Di mana pun, dasar anak-anak, suka becanda, su­ka menggoda. Apabila Aisah lewat di depan ‘mar­kas’, tak pernah luput ia jadi godaan. Begitu ia lewat, anak-anak yang tadinya asyik-asyiknya menyanyi dang­dut atau pop, segera mengalihkan iramanya ke kasidahan:

“Indung-indung kepala lindung

Hujan di udik di sini mendung

Anak siapa pakai kerudung

Mata melirik kaki kesandung...”

Aisah terus berlalu dengan senyum-senyum diku­lum. Mungkin, dalam hati masing-masing kami, ber­ka­ta: “Alangkah manisnya anak ini...?”



23

Suatu kali sedang aku asyik mentes kaset yang akan kubeli di sebuah toko di Benhil, kulihat Aisah ber­jalan seorang diri pulang sekolah. Serombongan cowok SMA yang berpapasan dengannya menggoda Aisah dengan sikap agak kurang sopan, mengitarinya seakan hendak memangsa, persis kayak segerombolan anjing hendak berebut tulang.

“Waduh, alimnya.”

“Sorangan wae?”

“Mari, gue anterin, yuk?”

“Ntar lu digampar bokapnya!”

“Enggak apa asal gue dapat anaknya yang ca'em.”

Dan macam-macam lagi.

Namun Aisah diam saja. Jalan terus.

“Wah, kalian ini tak tahu aturan!” ujar yang lain belagak memarahi teman-temannya. “Ucapin salam dulu, dong.”

“O ya lupa, assalamu'alaikum, Neng?”

Dengan lembut Aisah menjawab, “Wa'alaikum salam.”

Anak-anak pada sorak kegirangan.

Kuatir mereka menggoda lebih jauh lagi, buru-bu­ru aku keluar, kupanggil Aisah dengan suara lan­tang untuk mengagetkan anak-anak itu. Aku sudah siap menghadapi segala kemungkinan. Aku berhasil. Mereka menyingkir secara teratur. Sekilas kudengar.

“Ada cowoknya, Mek!”

Lalu kutarik Aisah ke toko kaset.

“Kau tidak diapa-apakan mereka?” tanyaku.

“Tidak.”

“Anak-anak berengsek!”

“Mereka cuma iseng.”

“Kurang ajar,” kataku, geram. “Tapi, ya ampun, kenapa anak-anak gituan kau kasih hati?”

“Kasih hati bagaimana?”

“Salam mereka kau jawab. Cuekin aja!”

“Dosa lho, salam tak dijawab. Bukankah salam itu doa, yang artinya selamat dan sejahteralah anda. Sepantasnya kita mendoakan mereka pula.”

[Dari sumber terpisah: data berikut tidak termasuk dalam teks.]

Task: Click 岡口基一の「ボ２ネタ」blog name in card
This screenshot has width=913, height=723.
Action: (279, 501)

“Ya, ampun...,” kataku tak habis fikir pada Aisah yang satu ini.



24

Lain Aisah, lain pula Maryam. Gadis kecil yang kemarin-kemarin ini masih ingusan, masih suka main congklak dengan teman-teman sebayanya, main eng­klek, main loncat karet, tiba-tiba seperti di­sung­lap, dari kuncup mekar menjadi bunga yang in­dah. Gadis kecil itu tumbuh jadi remaja yang amat can­tik dan mempesona. Dan Maryam sadar akan perubahan dirinya.

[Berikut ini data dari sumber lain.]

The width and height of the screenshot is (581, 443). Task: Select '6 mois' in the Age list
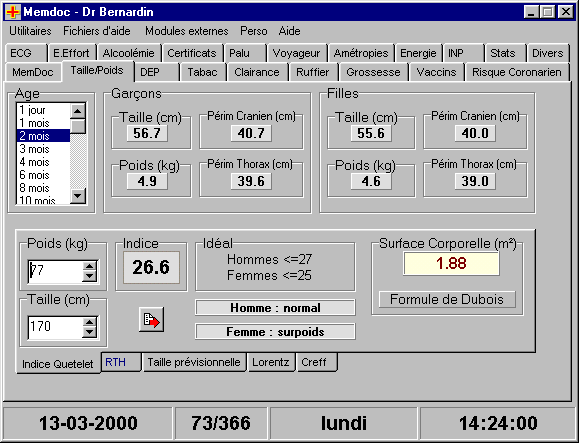(x=43, y=175)
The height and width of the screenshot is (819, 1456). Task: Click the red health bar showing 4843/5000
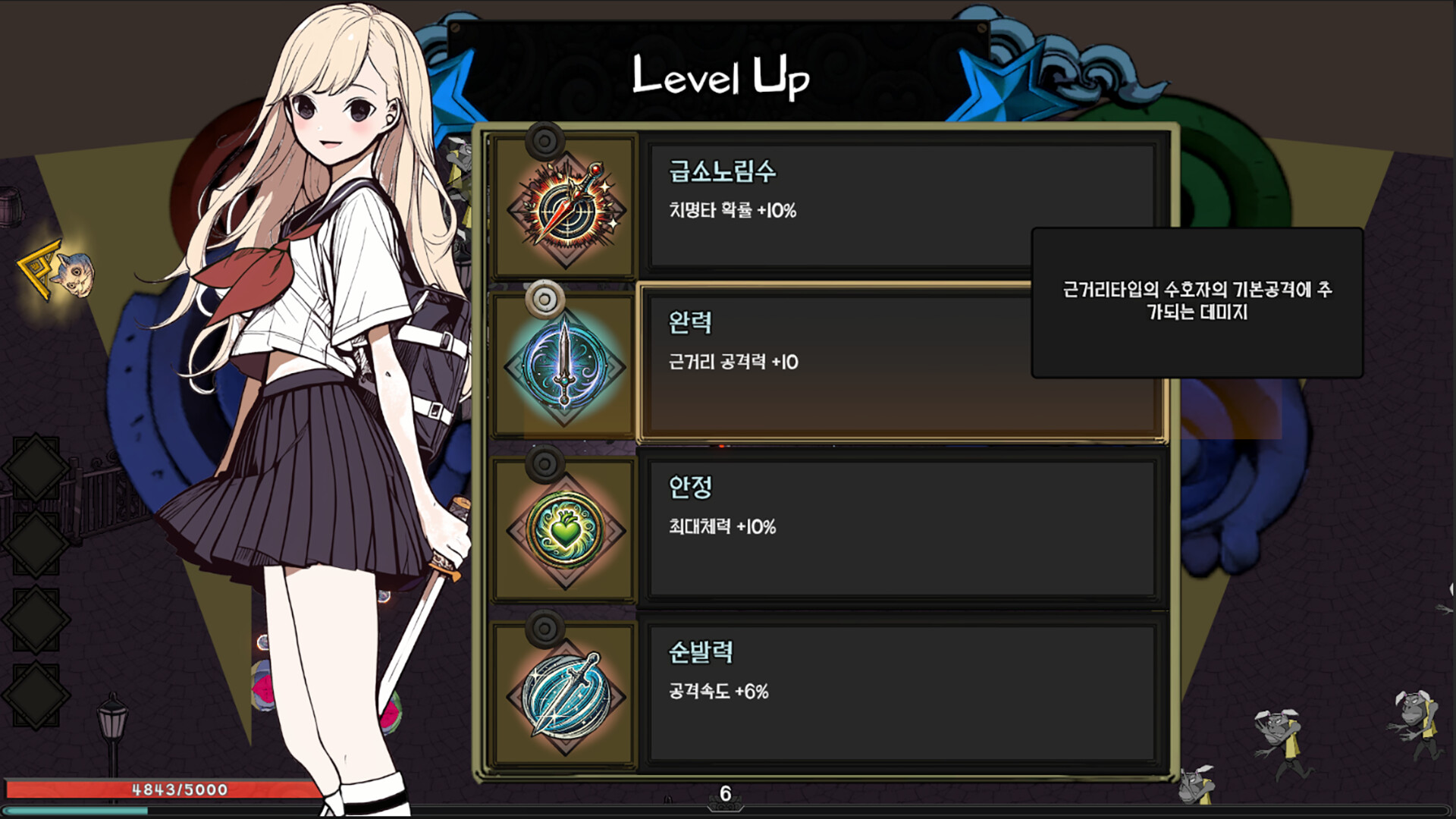click(x=163, y=789)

Penampilan yang pertama mengejutkan banyak orang adalah ketika suatu kali ia ikut acara perkenalan penyanyi remaja di TV. Sejak itu ia dikenal secara lu­­­as. Semua orang kagum padanya. Bukan pada nya­nyian, melainkan kecantikannya yang membius itu.

Maka sejak itu, kami tak merasa heran, kalau ber­ganti-ganti saja pemuda-pemuda luar datang ber­kun­jung ke rumahnya. Kemudian pasangan anak muda itu pergi ke luar rumah untuk latihan menyanyi. Di lain waktu, ada lagi yang mengajaknya pergi menon­ton, ke restoran, dan macam-macam acara lain. Dan, selalu dengan muka baru: penyanyi tenar ibukota, pe­main film yang sedang in, anak teater yang lagi ngepop, pemain tenis yang lagi ngetop.... Dan yang pa­ling akhir anak orang kaya bermobil Baby Benz. Pokoknya selalu dengan cowok baru!

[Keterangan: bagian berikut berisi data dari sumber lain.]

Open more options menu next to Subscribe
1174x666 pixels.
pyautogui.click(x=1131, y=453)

Dan setiap kali Maryam dan padangannya lewat di depan ‘markas’, maka terdengar bisik-bisik yang dikeraskan:

“Baru lagi, ni yee?!”





25

Maryam memang cantik. Yang tercantik di gang kami. Bahkan yang tercantik di ibukota republik ini, demikian menurut Hamzah.

Kukira, Hamzah menaruh hati pada Maryam. Hamzah belum pernah mengatakan secara terus terang.

“Tapi apalah arti kecantikan jika tidak disertai dengan ‘kematangan dan kedalaman’,” kata Hamzah pula, berfilsafat. Kali ini tampak serius dengan muka murung.

Dari bacaan berat mana pula Hamzah mem­peroleh ‘kematangan dan kedalaman’ itu, aku tak ta­hu.

26

Suatu hari, berani-berani takut, kutanyakan pa­da Hamzah apakah ia mencintai Maryam.

“Tidak!” jawabnya tegas.

Aku terperangah.



27

Tapi akhimya aku tahu juga, mungkin anak-anak lain tidak, ketika Maryam menyebarkan undangan perkawinannya dengan anak penguasa Real Estate, yang ber-Baby Benz itu, Hamzah mendadak pindah ke Rawamangun. Indekos di sebuah kamar yang se­der­hana. Memutuskan hidup jadi pengarang dan ber­henti kuliah. Sekarang ia bekerja di sebuah majalah.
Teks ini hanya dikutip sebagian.